Prendere parte ad una celebrazione natalizia, anche solamente con gli auguri, viene interpretato da molti musulmani come un cedimento ideologico e a volte dottrinale, e, per questa ragione, tali persone si rifiutano di porgere gli auguri. Tuttavia, non viene solitamente posta in dubbio la pancasila, che però viene riletta in maniera conservatrice, nonostante l’esempio costante dei presidenti indonesiani.
Pertanto, la parecipazione di ulema o figure politiche islamiche ad un evento cristiano, come il Natale, assume sempre un peso politico preciso, e non è mai neutrale; in questo modo, si formano due fronti, uno che considera il pluralismo come un concetto statico, e uno che invece lo interpreta in maniera dinamica. Per questa ragione, la stampa locale e i social media sono invasi da messaggi che si riferiscono a questa frattura invisibile ma reale del Paese.
Un esempio recente di tale polemica è rappresentata dalla pianificazione di celebrare il Natale presso il Ministero degli Affari Religiosi per il 2025, un progetto che ha incontrato l’opposizione degli elementi più conservatori.
“Natale insieme non significa che tutte le comunità religiose all’interno del Ministero della Religione si uniscano, solo i cristiani e i cattolici hanno le loro celebrazioni unite in modo che entrambi non abbiano bisogno di celebrare molte volte”, ha detto il Ministro della Religione. Il Ministro della Religione ha chiesto al pubblico di essere saggio nel rispondere alle questioni che circolano affinché non siano facilmente provocate.
È noto che il Natale con il Ministero della Religione sarà proposto con il titolo “Festival dell’Amore indonesiano”. Questa attività è prevista per il 29 dicembre 2025 al Taman Mini Indonesia Indah (TMII) Jakarta con circa 2.000 partecipanti. Oltre a ciò, lunedì 5 gennaio 2026 i cristiani terranno anche un Natale nazionale al Tennis Indoor Senayan, Giakarta, con circa 3.500 partecipanti.
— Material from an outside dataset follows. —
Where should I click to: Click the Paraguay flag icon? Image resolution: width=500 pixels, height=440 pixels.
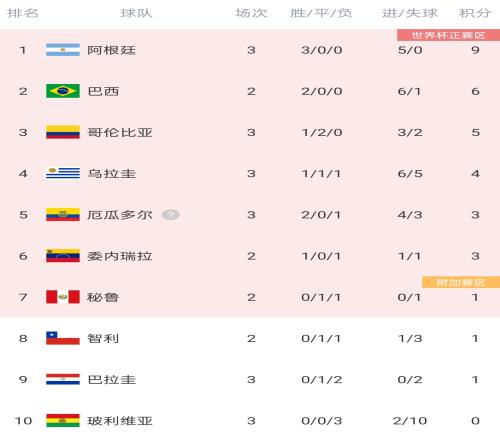click(x=63, y=379)
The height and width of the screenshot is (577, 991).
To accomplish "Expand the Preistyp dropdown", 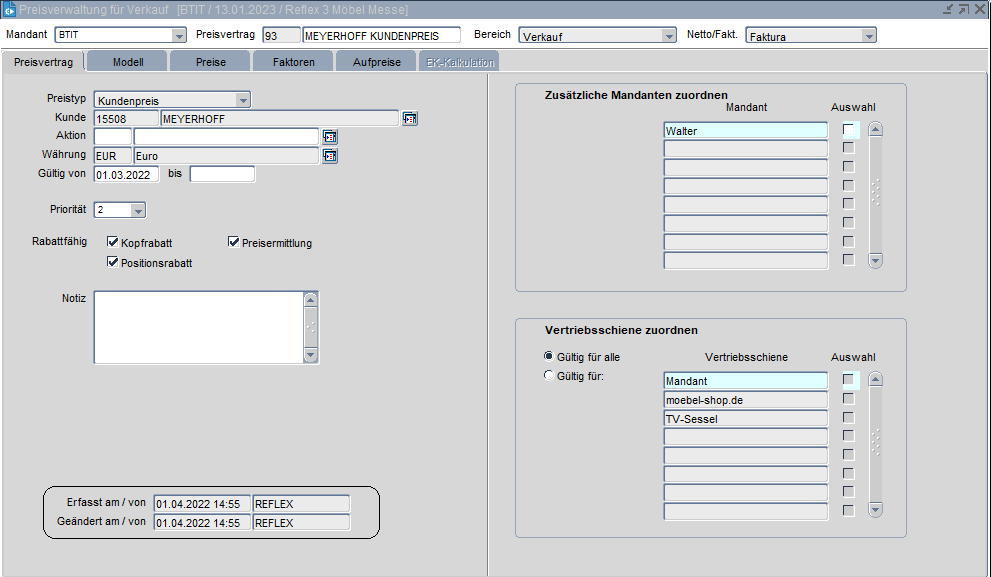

Polemica sui piani di Natale con il Ministero della Religione, questa è la spiegazione del Ministro della Religione, 16 dicembre 2025.
La tendenza, dunque è quella verso una maggiore apertura e convivenza reale, capaci di diminuire le tensioni e restituire al Natale il suo ruolo di pacificatore nazionale, come spesso avviene in una nazione costruita sui paradossi sugli eccessi, ma soprattutto su fragili equilibri.
Letture Consigliate
- Pamungkas, C. (2015). The history of Muslims and Christians in Papua: Tracing cultural and religious heritage. Heritage of Nusantara: International Journal of Religious Literature and Heritage, 3(1), 83–106.
- Zocca, F. (2023). The Evangelization of West New Guinea. Jurnal Perspektif, 4(1), 40-53.
- Manik, B. A., Nugroho, K., & Budi, D. W. (2024). Christian faith and multiculturalism in Indonesia: An effort to develop harmony based on religion. Jurnal Penelitian Pendidikan Indonesia, 348–355.